### RECORDED INFORMATION
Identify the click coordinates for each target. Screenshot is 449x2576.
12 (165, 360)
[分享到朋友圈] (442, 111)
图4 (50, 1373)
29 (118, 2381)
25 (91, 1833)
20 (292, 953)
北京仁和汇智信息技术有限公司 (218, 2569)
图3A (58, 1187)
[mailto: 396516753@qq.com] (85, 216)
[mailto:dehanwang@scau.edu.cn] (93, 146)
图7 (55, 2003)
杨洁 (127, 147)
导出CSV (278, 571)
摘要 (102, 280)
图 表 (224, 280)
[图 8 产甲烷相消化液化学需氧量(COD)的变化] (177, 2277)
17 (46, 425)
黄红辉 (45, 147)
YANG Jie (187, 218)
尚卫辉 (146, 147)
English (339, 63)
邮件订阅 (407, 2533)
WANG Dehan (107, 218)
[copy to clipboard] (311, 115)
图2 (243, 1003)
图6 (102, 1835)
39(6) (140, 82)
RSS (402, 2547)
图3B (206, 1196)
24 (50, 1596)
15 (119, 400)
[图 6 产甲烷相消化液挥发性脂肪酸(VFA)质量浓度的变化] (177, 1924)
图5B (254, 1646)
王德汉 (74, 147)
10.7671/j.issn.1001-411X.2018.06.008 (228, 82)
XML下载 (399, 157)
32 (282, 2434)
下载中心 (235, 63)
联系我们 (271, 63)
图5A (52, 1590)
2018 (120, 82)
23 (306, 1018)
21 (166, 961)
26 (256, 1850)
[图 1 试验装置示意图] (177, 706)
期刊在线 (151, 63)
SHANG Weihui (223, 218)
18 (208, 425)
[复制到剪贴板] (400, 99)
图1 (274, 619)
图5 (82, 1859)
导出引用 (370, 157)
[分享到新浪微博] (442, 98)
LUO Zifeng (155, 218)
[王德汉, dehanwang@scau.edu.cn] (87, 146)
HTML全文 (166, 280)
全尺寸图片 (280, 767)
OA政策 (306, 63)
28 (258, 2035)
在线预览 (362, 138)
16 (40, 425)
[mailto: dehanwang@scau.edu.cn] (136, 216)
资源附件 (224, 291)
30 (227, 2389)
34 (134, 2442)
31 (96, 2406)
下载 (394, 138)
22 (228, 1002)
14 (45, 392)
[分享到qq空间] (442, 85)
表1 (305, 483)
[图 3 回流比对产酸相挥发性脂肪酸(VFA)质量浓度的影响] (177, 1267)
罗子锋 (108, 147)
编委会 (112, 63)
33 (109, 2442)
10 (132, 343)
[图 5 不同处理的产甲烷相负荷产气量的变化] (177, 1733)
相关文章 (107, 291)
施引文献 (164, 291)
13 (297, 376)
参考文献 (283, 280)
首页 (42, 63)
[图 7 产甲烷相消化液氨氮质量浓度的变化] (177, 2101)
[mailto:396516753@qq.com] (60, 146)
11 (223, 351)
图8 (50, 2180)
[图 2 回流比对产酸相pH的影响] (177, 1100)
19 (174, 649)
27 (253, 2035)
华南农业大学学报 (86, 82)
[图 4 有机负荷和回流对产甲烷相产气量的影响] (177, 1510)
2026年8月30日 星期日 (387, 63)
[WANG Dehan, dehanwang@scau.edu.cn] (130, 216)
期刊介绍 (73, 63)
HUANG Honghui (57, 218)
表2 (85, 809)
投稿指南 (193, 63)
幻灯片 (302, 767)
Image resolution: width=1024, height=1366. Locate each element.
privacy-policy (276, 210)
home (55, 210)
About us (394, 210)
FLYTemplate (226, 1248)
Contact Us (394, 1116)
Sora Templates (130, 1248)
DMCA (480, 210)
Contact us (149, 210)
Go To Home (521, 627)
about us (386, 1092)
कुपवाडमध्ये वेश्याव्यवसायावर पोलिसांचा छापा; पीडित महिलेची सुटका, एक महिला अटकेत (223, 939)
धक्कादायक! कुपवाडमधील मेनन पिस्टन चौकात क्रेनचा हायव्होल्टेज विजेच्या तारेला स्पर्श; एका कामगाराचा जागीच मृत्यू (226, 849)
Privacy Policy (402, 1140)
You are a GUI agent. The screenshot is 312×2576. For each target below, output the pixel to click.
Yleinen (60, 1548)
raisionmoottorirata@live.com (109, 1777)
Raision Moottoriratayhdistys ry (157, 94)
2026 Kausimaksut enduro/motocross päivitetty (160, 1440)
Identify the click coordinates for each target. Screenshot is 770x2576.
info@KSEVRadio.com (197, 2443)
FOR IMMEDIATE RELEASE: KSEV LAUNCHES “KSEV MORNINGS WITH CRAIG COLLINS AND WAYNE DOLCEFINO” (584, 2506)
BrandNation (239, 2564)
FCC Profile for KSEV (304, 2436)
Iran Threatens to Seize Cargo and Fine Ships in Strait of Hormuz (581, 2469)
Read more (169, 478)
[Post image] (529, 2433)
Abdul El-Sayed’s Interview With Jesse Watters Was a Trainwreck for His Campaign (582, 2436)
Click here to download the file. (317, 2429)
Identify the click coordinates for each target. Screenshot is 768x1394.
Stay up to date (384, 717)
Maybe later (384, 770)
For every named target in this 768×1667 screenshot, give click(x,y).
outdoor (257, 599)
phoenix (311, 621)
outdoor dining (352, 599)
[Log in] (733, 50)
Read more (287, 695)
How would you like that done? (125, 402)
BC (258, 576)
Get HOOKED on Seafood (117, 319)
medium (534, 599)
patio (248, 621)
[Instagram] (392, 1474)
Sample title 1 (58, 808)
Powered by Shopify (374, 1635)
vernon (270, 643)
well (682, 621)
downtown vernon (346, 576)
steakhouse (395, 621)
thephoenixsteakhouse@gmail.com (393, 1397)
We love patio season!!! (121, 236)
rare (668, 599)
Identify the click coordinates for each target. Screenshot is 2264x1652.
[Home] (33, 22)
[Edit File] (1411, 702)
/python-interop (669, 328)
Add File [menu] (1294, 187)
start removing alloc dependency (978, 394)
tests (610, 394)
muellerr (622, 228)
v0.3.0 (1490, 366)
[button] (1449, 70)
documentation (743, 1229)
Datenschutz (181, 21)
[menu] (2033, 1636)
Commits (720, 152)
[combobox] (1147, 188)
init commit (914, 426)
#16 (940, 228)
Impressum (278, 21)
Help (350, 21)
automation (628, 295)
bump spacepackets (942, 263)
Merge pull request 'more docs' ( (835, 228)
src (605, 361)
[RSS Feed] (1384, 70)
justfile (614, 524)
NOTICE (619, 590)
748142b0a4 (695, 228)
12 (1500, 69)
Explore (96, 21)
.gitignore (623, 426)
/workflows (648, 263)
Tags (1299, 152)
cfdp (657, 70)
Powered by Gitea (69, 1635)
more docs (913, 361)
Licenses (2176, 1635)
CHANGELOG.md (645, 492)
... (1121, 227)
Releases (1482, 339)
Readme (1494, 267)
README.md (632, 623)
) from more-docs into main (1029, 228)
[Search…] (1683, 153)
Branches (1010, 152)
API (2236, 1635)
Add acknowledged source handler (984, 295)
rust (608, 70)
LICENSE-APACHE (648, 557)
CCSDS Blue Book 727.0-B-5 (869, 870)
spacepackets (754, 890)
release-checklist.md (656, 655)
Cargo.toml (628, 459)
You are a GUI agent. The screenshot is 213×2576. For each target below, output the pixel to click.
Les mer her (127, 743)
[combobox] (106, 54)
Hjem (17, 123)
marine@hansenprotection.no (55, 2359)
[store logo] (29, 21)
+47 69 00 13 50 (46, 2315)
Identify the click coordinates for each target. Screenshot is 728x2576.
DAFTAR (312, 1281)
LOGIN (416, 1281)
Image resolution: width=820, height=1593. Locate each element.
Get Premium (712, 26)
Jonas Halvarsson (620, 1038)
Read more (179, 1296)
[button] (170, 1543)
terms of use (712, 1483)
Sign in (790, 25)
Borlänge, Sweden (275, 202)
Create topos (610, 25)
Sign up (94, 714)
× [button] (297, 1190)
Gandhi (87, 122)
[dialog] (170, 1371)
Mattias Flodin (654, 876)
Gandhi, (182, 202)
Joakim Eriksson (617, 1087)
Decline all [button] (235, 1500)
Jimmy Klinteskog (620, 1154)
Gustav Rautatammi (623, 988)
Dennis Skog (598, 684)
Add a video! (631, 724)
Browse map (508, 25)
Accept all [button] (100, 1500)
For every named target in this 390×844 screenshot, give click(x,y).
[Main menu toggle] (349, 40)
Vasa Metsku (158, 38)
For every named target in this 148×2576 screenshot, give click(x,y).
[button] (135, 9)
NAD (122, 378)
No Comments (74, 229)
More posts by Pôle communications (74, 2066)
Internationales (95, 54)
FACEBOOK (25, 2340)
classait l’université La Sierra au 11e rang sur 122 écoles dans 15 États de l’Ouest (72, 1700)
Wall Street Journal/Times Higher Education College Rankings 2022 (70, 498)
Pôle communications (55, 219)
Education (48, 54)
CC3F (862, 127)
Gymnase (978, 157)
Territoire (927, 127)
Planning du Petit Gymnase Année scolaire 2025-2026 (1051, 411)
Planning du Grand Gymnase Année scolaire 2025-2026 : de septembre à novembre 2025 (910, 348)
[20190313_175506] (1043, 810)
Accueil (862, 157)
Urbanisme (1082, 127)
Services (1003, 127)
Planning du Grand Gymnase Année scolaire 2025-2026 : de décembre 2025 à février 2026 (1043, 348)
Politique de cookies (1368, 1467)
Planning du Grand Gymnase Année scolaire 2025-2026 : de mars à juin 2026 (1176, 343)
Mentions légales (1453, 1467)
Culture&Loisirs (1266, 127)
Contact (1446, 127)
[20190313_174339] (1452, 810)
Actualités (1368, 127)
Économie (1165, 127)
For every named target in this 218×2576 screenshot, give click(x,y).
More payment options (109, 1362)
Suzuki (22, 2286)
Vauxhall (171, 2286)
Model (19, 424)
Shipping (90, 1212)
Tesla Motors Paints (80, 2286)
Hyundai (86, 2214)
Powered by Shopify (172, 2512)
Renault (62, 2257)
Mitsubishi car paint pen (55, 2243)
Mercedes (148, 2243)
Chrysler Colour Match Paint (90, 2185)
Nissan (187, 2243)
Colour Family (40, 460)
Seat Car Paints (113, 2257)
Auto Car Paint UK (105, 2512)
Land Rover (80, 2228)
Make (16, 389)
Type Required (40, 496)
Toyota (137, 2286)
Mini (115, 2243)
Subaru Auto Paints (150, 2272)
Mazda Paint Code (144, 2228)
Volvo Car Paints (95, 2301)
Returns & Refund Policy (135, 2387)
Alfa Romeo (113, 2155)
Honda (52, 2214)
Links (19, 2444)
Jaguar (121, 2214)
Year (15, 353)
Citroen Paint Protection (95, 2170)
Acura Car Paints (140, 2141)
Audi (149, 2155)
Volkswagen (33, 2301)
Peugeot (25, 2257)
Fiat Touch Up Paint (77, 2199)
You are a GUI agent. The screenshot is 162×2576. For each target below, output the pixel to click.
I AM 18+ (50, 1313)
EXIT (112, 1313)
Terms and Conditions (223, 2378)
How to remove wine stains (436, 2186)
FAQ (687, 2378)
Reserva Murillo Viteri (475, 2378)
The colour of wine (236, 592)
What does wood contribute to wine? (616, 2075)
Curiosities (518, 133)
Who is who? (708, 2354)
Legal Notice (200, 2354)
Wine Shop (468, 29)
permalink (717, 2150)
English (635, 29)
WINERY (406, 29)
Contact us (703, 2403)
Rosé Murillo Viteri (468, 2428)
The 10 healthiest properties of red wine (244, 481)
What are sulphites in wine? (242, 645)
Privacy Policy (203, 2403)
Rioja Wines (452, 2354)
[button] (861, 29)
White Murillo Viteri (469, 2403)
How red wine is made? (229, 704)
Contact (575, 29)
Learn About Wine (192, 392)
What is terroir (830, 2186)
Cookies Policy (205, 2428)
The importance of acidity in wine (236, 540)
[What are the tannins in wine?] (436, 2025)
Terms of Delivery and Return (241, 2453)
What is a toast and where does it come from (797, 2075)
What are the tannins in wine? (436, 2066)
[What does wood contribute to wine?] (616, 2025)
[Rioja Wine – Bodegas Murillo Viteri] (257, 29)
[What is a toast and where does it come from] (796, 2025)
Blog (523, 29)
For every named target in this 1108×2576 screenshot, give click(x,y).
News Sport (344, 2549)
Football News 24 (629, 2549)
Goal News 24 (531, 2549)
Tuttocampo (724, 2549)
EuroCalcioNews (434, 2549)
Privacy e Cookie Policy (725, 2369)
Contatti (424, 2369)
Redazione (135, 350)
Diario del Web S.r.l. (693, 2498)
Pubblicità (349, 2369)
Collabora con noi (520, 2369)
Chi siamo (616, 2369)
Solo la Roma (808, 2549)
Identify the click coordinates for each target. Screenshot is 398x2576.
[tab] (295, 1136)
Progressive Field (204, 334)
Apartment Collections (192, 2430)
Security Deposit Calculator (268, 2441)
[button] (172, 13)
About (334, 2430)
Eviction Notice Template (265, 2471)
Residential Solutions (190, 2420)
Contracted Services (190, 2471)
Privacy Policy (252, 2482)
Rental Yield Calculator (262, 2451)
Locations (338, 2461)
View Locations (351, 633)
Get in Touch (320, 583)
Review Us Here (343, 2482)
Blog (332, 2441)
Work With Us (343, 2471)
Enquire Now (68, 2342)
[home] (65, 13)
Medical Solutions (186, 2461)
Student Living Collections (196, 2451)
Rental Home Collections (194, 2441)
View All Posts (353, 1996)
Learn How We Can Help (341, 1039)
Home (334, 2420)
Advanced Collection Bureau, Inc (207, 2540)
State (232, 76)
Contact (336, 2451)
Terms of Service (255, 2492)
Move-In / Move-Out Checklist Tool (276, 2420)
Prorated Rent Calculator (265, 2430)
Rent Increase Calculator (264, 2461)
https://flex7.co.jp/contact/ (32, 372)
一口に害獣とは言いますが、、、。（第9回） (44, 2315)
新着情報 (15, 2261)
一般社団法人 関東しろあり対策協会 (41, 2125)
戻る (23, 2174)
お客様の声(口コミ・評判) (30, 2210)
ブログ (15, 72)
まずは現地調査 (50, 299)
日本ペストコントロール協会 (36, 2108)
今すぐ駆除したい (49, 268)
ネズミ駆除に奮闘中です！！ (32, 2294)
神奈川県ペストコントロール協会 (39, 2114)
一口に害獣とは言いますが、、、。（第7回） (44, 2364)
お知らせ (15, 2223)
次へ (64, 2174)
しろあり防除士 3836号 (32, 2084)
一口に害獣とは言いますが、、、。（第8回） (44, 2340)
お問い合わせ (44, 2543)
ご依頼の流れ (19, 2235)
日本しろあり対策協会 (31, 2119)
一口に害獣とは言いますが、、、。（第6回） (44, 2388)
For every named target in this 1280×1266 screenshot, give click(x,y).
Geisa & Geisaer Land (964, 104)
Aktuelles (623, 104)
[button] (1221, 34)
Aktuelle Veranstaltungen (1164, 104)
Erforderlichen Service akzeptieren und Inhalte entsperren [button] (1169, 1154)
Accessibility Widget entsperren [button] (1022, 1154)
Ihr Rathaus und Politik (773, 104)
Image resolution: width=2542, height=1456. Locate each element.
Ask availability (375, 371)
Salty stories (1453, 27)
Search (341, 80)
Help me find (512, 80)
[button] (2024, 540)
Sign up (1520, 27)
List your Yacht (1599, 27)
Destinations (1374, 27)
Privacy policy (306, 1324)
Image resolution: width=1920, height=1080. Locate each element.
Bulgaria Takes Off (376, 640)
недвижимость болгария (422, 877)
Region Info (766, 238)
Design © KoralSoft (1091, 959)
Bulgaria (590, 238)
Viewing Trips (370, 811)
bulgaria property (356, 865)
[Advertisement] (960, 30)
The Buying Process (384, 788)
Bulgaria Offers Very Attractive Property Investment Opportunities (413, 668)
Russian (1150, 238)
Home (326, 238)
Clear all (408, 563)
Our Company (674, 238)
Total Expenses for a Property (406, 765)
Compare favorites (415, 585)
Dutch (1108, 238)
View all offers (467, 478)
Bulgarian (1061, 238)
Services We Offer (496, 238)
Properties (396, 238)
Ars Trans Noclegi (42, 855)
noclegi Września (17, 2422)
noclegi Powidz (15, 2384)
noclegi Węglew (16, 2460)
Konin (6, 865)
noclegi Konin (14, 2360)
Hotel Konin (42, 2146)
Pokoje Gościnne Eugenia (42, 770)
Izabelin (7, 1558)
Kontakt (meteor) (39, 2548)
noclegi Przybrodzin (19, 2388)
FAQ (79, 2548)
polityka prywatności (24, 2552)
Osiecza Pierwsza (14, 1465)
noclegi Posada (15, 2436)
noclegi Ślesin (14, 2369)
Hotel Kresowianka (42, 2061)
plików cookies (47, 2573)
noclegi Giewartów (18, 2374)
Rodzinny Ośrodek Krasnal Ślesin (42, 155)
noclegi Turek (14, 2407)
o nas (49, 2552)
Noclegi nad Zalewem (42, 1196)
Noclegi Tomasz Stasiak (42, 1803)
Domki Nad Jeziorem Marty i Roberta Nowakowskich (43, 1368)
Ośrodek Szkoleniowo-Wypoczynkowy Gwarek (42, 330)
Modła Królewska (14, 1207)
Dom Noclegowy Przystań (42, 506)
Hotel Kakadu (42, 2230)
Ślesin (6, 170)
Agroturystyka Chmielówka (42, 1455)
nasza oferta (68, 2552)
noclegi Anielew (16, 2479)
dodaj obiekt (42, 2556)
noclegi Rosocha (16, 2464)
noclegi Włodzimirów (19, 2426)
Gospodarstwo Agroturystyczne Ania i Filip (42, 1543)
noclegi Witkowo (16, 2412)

### HOW TO COMPLETE THIS TASK
From the records above, transcribe without alteration every line from the one with "[button] (172, 13)" to the one with "Erforderlichen Service akzeptieren", inclusive.

### OUTPUT FOR THIS EXERCISE
[button] (172, 13)
About (334, 2430)
Eviction Notice Template (265, 2471)
Residential Solutions (190, 2420)
Contracted Services (190, 2471)
Privacy Policy (252, 2482)
Rental Yield Calculator (262, 2451)
Locations (338, 2461)
View Locations (351, 633)
Get in Touch (320, 583)
Review Us Here (343, 2482)
Blog (332, 2441)
Work With Us (343, 2471)
Enquire Now (68, 2342)
[home] (65, 13)
Medical Solutions (186, 2461)
Student Living Collections (196, 2451)
Rental Home Collections (194, 2441)
View All Posts (353, 1996)
Learn How We Can Help (341, 1039)
Home (334, 2420)
Advanced Collection Bureau, Inc (207, 2540)
State (232, 76)
Contact (336, 2451)
Terms of Service (255, 2492)
Move-In / Move-Out Checklist Tool (276, 2420)
Prorated Rent Calculator (265, 2430)
Rent Increase Calculator (264, 2461)
https://flex7.co.jp/contact/ (32, 372)
一口に害獣とは言いますが、、、。（第9回） (44, 2315)
新着情報 (15, 2261)
一般社団法人 関東しろあり対策協会 (41, 2125)
戻る (23, 2174)
お客様の声(口コミ・評判) (30, 2210)
ブログ (15, 72)
まずは現地調査 (50, 299)
日本ペストコントロール協会 (36, 2108)
今すぐ駆除したい (49, 268)
ネズミ駆除に奮闘中です！！ (32, 2294)
神奈川県ペストコントロール協会 (39, 2114)
一口に害獣とは言いますが、、、。（第7回） (44, 2364)
お知らせ (15, 2223)
次へ (64, 2174)
しろあり防除士 3836号 (32, 2084)
一口に害獣とは言いますが、、、。（第8回） (44, 2340)
お問い合わせ (44, 2543)
ご依頼の流れ (19, 2235)
日本しろあり対策協会 (31, 2119)
一口に害獣とは言いますが、、、。（第6回） (44, 2388)
For every named target in this 1280×1266 screenshot, give click(x,y).
Geisa & Geisaer Land (964, 104)
Aktuelles (623, 104)
[button] (1221, 34)
Aktuelle Veranstaltungen (1164, 104)
Erforderlichen Service akzeptieren und Inhalte entsperren [button] (1169, 1154)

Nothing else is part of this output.